Rob Hausslein, a sugar maker from Landgrove, decided to kick his operation up a notch when a local chef asked him to make smoked maple syrup. Sugar Bob’s Finest Kind was launched when he figured he’d give it a try. He built a fire in his pig roaster, located next to his sugarhouse, and began to smoke syrup.
The pig roaster is a backyard rig: concrete block foundations stacked three high, with a grill and a hood. There, Hausslein roasts a few pigs a year, mostly for catering events. To smoke the maple syrup he fills a traditional evaporating tray with five gallons of syrup and places it on the grill, putting a piece of sheet metal between the flames and the bottom of the pan. “This keeps the syrup from boiling, and sends the smoke from the fire around the edges to season the syrup,” he explains.
Pop the top on one of the smoked syrup cans and the complexity of the sweet and smoky flavors are evident. It is easy to imagine possibilities in the kitchen for a creative cook, who with his product now gets two distinct flavors with which to play. “Barbecue sauce is the first thing that most people think of,” says Hausslein, who describes himself as an adventurous cook but who admits it’s his wife who does most of the cooking for the family. On the weekends, however, it’s his turn. He might serve up a grilled salmon, drizzled with smoked syrup, or he might make a pot roast braised with smoked syrup and harissa, a spicy red pepper blend from Tunisia, found in specialties stores. “Smoked sweet syrup acts as a counterpoint to hot peppers, so the two are an incredible combination.”
Purists may think that changing the flavor of maple syrup is sinful or at least unpatriotic, certainly unVermont. Hausslein maintains that smoked syrup is truly the most authentic flavor. Syrup has always been at least partially seasoned with smoke thanks to the smoke that has always seeped around the edges of the wood fired evaporators. “But as (some) syrup makers change over to oil-fired evaporators, the smoke no longer permeates the syrup,” he explains.

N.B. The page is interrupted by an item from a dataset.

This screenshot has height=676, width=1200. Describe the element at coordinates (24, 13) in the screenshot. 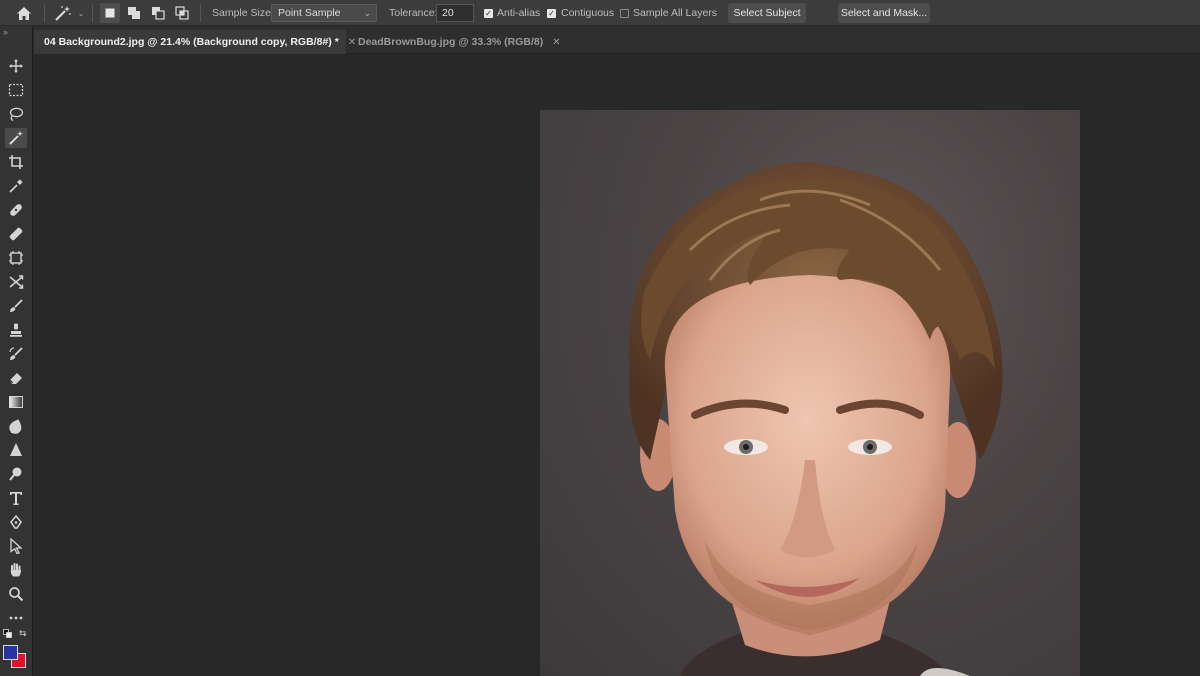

Syrup can pick up other flavors quite easily, suggesting a strategy for cooks that reaches beyond pancakes. “But the only way to get smoke into syrup is to smoke it,” says Hausslein definitively.
And a little goes a long way, when it comes to using smoked syrup in the kitchen. It’s not recommended on pancakes, but a fine, lacy drizzle on a side order of sausage and bacon can’t be beat. A cook might add a tablespoon or two in split pea soup to give it a smoky flavor without the ham bone – a nice vegetarian option – and that it would be a perfect ingredient to perk up a lentil soup.
Perhaps humans are naturally attracted to smoked flavoring, and that that desire may go back to our origins as hunter/gatherers, when early humans cooked over the open flame. “We’re genetically wired to expect a hint of smokiness in our food,” he says. “Smoke signals that the food is cooked and is safe to eat.”
Sugar Bob’s Finest Kind smoked and traditional syrup are available on-line, or at the Londonderry, Vermont farmer’s market on Saturday’s. Here’s my favorite salad dressing that is greatly enhanced by a touch of smoked maple syrup. Adapted from The Vermont Country Store Cookbook.
Smoked Maple Syrup Vinaigrette
Makes 1/2 cup
Especially delicious served over The Corn and Cucumber Salad with cherry tomatoes and cilantro. Found on page 35 of The Vermont Country Store Cookbook.
½ cup extra virgin olive oil
1 lemon, juiced ( 3 tablespoons)
3 tablespoons balsamic vinegar
¼ teaspoon sea salt
1/8 teaspoon freshly ground pepper
1 teaspoon Dijon mustard
1 large garlic clove, pressed and finely chopped
1 tablespoon maple syrup
1 teaspoon smoked syrup
1 tablespoon fresh basil, chopped fine
In a mason jar, combine all the ingredients and shake vigorously.